In contrast to the standard retrieval functions these return a value derived from the ACD datatype, such as the first sequence from a set of sequences or the name of a directory. For example ajAcdGetOutdirName returns an AjPStr holding the name of an output directory whereas the standard retrieval function ajAcdGetOutdir returns an AjPDir i.e. the directory itself. Their use is explained in the appropriate programming guide (Appendix B, Libraries Reference).

The alternative functions are provided for convenience where the full object is not required. ACD takes care of the memory management for any objects that have not been passed to the main program. Alternative functions with the suffix Single return an element of the object that would normally be returned by the standard retrieval function. This saves the calling program from stepping through a list of values when only one value can be selected form the list (i.e. the ACD file defines a minimum and maximum of 1 value to be returned). You only need to free the single string that was returned. Similarly, alternative functions with the suffix Name return an entirely new string. You need only free this string later, ACD takes care of freeing the full object when the program exits.

Consider the following ACD file:

application: example 
[
    documentation: "Example application."
]

directory: dir
[
    help: "Directory for reading."
]

The program below would print the name of the directory:

int main(int argc, char **argv)
{
    embInit("example", argc, argv);

    AjPStr  name = NULL;

    name =  ajAcdGetOutdirName("dir");

    ajFmtPrint("Directory name is %S\n", name);

    ajStrDel(&name);

    embExit();
    return 0;

6.3.5. Exiting Cleanly

Your application must exit cleanly. In other words all memory that has been allocated must be freed and an appropriate code returned to the operating system.
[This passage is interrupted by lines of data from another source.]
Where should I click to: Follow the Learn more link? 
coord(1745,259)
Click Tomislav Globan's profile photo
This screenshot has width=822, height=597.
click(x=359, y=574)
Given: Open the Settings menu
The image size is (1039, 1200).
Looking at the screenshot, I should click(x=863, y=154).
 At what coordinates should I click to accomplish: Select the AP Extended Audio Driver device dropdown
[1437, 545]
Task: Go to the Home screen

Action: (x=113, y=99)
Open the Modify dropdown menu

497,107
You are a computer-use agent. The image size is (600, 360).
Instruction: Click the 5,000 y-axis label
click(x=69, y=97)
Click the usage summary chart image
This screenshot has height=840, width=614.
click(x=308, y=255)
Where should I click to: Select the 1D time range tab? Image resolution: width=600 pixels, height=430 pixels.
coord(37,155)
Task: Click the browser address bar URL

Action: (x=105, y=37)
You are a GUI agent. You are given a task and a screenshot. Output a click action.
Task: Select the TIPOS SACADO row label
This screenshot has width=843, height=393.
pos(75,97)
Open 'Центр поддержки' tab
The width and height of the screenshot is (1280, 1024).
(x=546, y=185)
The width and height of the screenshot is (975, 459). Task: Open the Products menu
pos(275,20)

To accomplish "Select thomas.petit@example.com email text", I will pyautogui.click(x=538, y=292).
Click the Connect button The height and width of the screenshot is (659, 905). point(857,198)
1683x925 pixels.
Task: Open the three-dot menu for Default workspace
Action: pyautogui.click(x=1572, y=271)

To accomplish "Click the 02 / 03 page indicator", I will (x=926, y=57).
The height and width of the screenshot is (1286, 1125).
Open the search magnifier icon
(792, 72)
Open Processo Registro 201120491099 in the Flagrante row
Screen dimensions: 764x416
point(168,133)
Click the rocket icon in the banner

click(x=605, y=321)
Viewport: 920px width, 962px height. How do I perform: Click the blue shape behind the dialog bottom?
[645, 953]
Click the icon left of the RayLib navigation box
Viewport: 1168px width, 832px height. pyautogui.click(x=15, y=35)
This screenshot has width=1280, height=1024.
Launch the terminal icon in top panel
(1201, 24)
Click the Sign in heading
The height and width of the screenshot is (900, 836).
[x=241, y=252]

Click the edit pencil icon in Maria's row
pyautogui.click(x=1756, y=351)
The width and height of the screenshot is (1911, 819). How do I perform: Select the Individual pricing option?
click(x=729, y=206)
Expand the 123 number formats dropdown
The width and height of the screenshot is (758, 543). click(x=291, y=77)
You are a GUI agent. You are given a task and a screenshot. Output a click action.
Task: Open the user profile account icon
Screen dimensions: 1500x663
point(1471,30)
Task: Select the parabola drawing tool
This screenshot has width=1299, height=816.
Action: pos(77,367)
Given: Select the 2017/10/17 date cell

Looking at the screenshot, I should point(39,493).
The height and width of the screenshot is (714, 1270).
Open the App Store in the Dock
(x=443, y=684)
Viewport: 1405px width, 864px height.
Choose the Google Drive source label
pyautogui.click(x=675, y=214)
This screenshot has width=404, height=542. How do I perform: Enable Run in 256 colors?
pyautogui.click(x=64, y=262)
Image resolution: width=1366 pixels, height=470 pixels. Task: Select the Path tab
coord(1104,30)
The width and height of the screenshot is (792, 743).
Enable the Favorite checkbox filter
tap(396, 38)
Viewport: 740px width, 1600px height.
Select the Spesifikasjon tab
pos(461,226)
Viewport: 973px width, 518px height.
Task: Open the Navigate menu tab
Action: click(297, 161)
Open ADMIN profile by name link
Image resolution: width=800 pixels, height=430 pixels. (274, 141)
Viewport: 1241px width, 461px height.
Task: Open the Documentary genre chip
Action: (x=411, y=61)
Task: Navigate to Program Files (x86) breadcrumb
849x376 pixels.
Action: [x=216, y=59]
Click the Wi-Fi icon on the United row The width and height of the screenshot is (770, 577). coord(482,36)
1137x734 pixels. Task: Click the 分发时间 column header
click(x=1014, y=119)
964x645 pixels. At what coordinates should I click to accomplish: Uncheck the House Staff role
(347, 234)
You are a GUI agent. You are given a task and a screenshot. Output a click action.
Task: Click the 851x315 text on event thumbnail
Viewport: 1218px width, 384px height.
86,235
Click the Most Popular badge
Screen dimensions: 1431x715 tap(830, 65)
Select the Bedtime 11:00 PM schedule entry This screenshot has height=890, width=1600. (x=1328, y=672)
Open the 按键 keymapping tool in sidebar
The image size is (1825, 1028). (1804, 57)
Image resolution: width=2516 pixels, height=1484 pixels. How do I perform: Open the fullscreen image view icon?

Memory management is covered in detail elsewhere (Section 5.5, “Programming with Objects”). In brief, memory is allocated by:

  • embInit or embInitP allocate memory for an AJAX object for each ACD data definition, a pointer to which is returned by the ajAcdGet* functions

  • embInit or embInitP also allocate some memory for housekeeping purposes

  • Explicit calls to memory allocation macros

  • Explicit calls to constructor functions

  • Implicit calls to constructor functions, which are made by some functions as a failsafe mechanism where an object is required but an unallocated object pointer was passed

All allocation macros must be matched to a corresponding freeing macro. All constructor calls, explicit or implicit, including calls to ajAcdGet* functions, must be matched to a corresponding destructor function. To free the memory allocated by EMBOSS for housekeeping you must call one of:

void embExit (void);
void embExitBad (void);

These functions are defined in embexit.h/c. embExit returns the success code (0) whereas embExit returns the failure code (0).

The last two lines of most EMBOSS applications are therefore:

    embExit();

    return 0;